(Extracted records)
--- --- ---
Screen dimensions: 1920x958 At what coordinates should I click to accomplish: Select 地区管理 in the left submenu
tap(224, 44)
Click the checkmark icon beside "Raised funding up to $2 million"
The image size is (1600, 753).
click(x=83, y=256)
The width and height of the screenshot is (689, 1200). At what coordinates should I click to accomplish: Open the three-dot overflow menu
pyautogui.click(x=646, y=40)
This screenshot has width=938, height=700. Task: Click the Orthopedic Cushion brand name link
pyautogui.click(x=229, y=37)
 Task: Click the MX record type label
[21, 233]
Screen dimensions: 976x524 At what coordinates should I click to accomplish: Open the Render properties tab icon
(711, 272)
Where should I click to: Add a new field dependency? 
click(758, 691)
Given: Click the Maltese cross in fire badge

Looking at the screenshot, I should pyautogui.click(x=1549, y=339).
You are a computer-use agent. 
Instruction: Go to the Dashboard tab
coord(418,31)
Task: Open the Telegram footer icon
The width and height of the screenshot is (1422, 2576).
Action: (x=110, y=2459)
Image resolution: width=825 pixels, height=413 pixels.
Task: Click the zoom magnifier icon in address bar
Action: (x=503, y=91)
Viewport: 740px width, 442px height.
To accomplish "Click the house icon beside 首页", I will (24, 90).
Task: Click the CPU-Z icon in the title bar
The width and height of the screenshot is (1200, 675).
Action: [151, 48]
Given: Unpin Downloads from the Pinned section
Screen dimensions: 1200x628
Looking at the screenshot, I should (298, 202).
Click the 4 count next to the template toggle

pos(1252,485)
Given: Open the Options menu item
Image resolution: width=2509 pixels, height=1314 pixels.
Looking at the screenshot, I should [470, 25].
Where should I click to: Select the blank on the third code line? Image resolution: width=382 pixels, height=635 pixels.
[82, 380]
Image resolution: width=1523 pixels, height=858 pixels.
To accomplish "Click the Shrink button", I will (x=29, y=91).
--- --- ---
Exercise goal: Please reproduce the material verbatim, from its first line through the line that contains "will (24, 90).", including both of those lines.

Completed task:
Screen dimensions: 1920x958 At what coordinates should I click to accomplish: Select 地区管理 in the left submenu
tap(224, 44)
Click the checkmark icon beside "Raised funding up to $2 million"
The image size is (1600, 753).
click(x=83, y=256)
The width and height of the screenshot is (689, 1200). At what coordinates should I click to accomplish: Open the three-dot overflow menu
pyautogui.click(x=646, y=40)
This screenshot has width=938, height=700. Task: Click the Orthopedic Cushion brand name link
pyautogui.click(x=229, y=37)
 Task: Click the MX record type label
[21, 233]
Screen dimensions: 976x524 At what coordinates should I click to accomplish: Open the Render properties tab icon
(711, 272)
Where should I click to: Add a new field dependency? 
click(758, 691)
Given: Click the Maltese cross in fire badge

Looking at the screenshot, I should pyautogui.click(x=1549, y=339).
You are a computer-use agent. 
Instruction: Go to the Dashboard tab
coord(418,31)
Task: Open the Telegram footer icon
The width and height of the screenshot is (1422, 2576).
Action: (x=110, y=2459)
Image resolution: width=825 pixels, height=413 pixels.
Task: Click the zoom magnifier icon in address bar
Action: (x=503, y=91)
Viewport: 740px width, 442px height.
To accomplish "Click the house icon beside 首页", I will (24, 90).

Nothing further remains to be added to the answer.